EXERCISE BRIEF: How many of the lines below contain the string "pixels"? Reply with the number alone.

ENTRIES SHOWN:
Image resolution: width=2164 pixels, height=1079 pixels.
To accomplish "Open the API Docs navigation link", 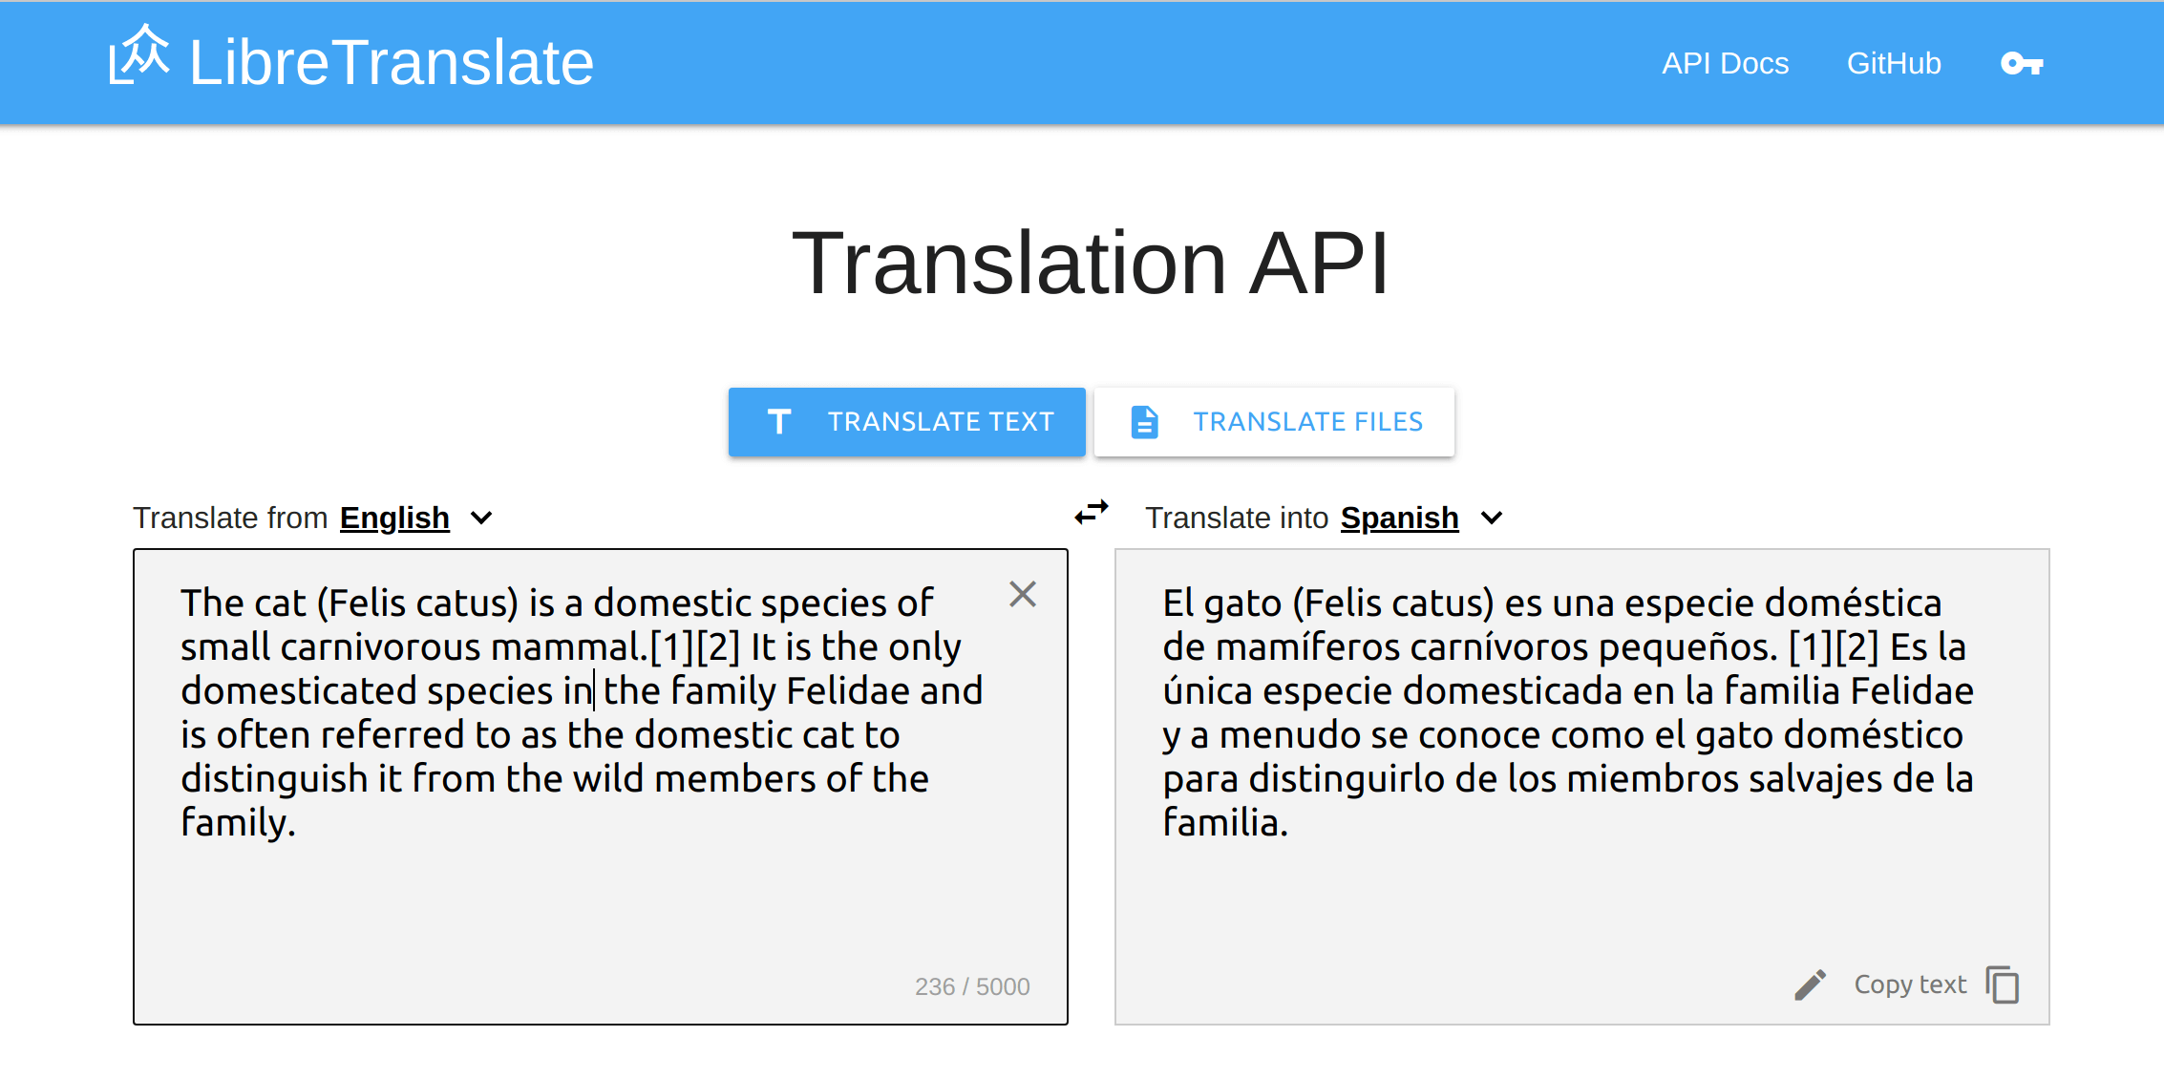I will 1723,63.
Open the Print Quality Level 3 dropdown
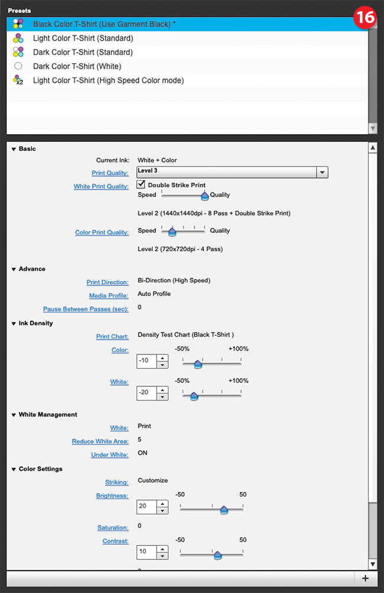This screenshot has height=593, width=384. click(x=322, y=172)
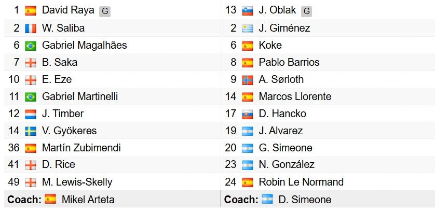Click the Slovak flag next to D. Hancko
Viewport: 435px width, 212px height.
tap(248, 114)
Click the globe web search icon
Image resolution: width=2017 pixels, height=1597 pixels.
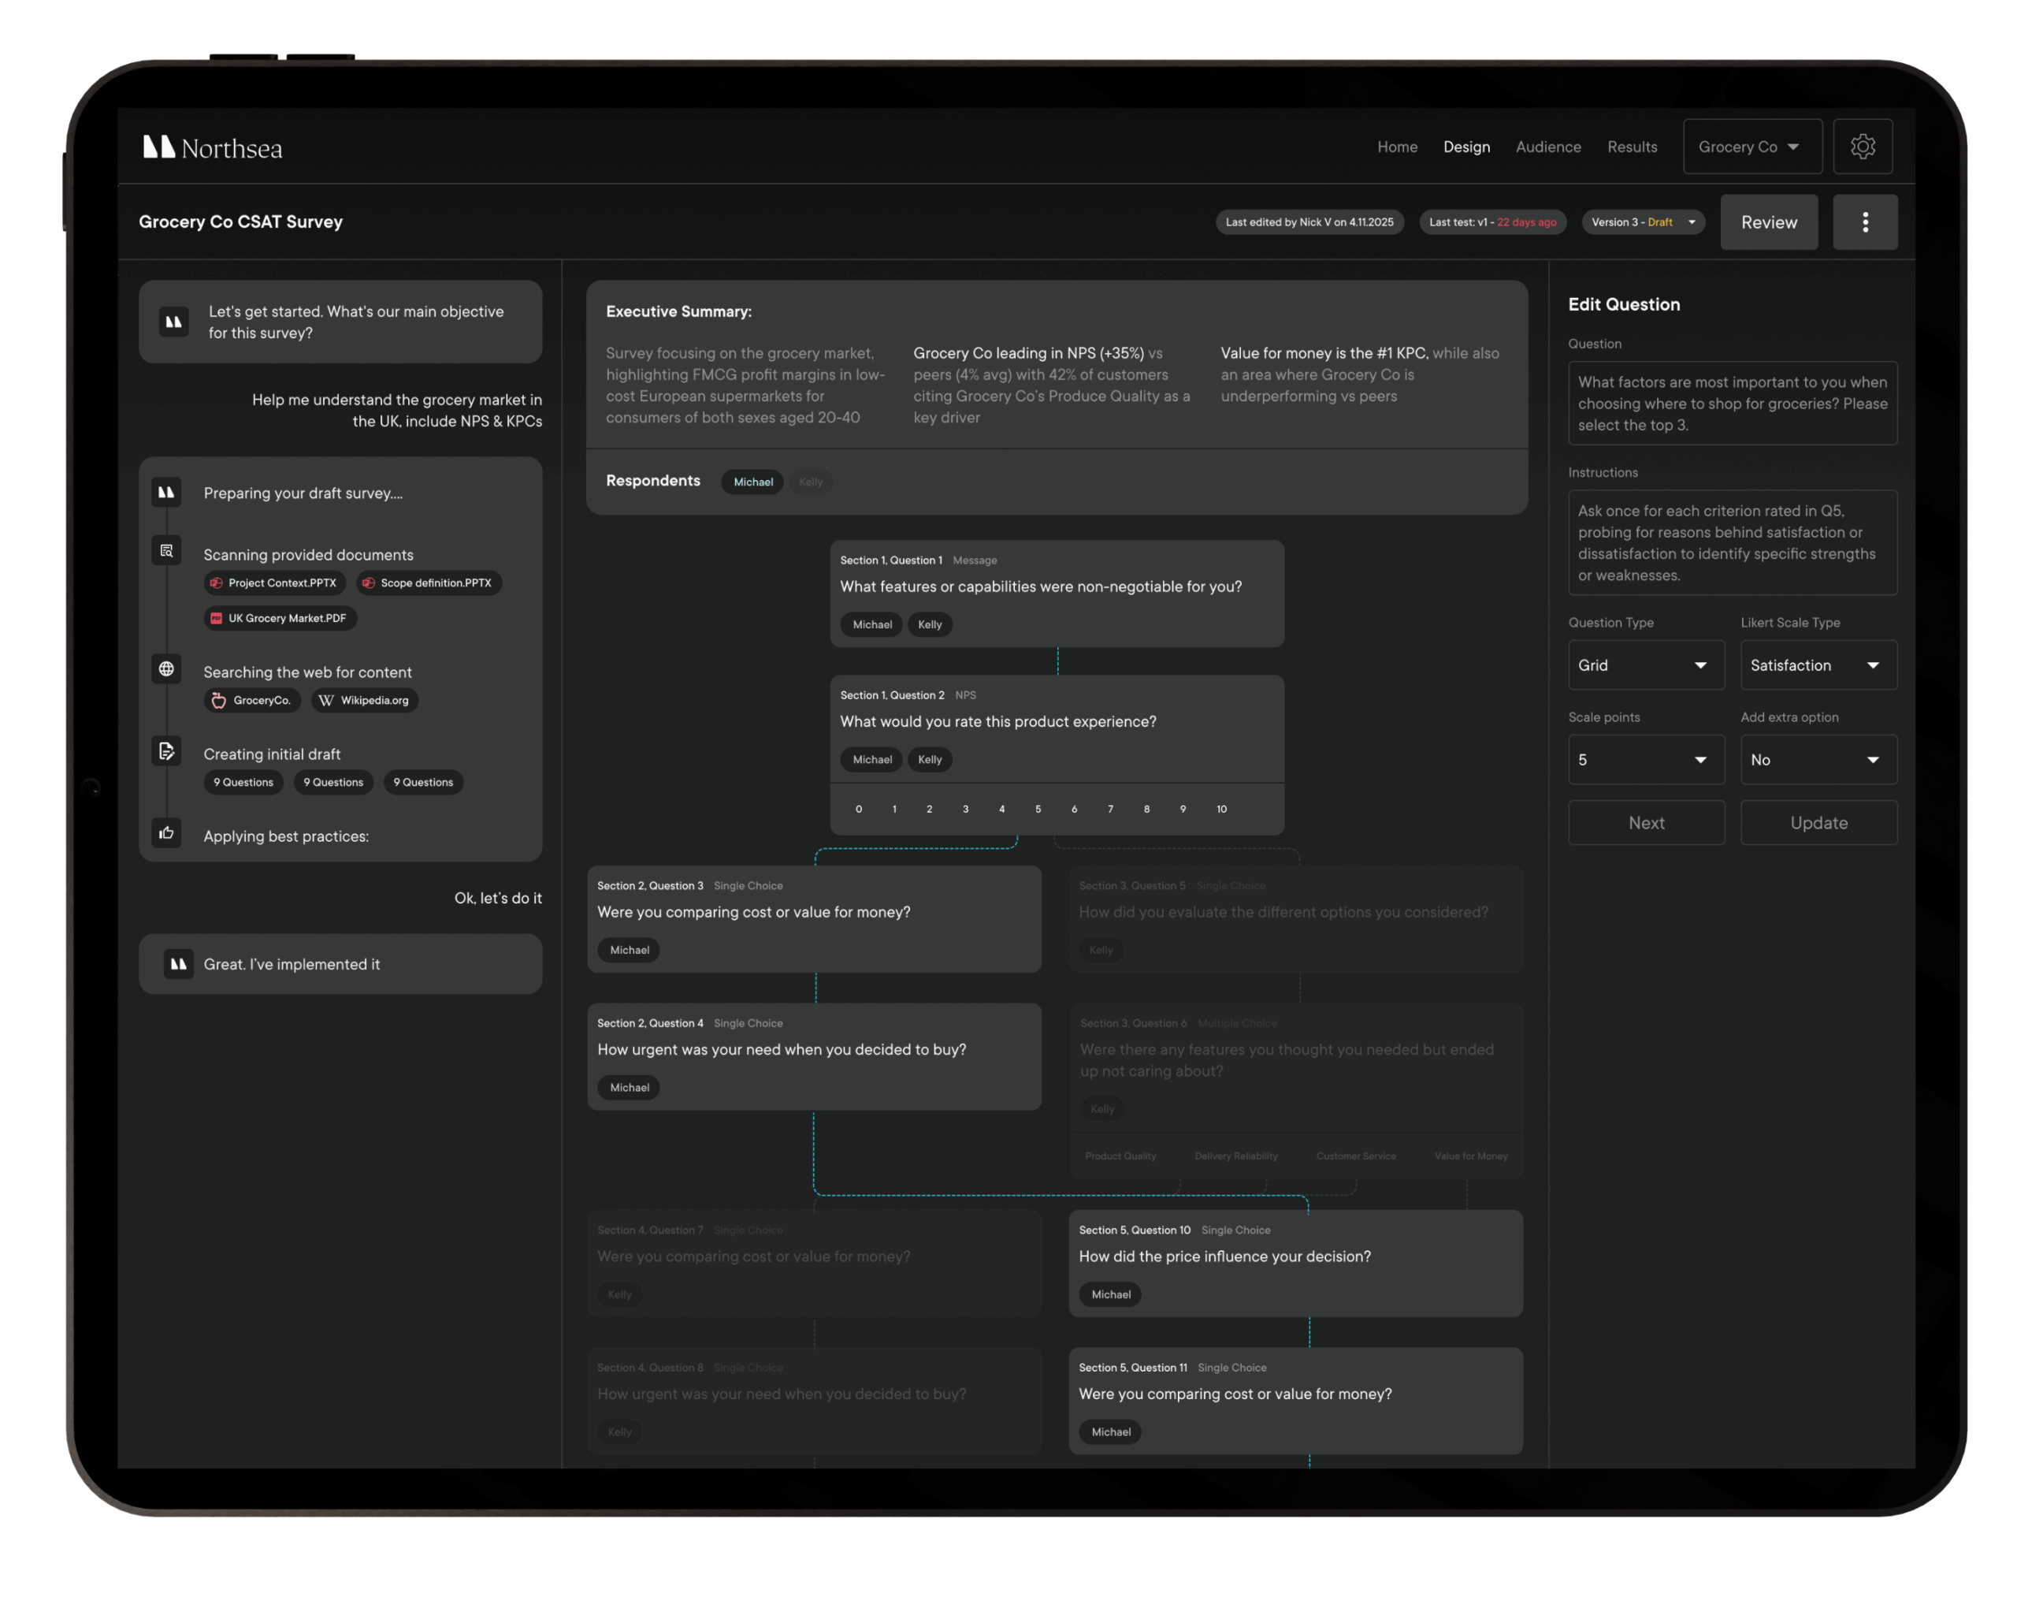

THE ANSWER: 2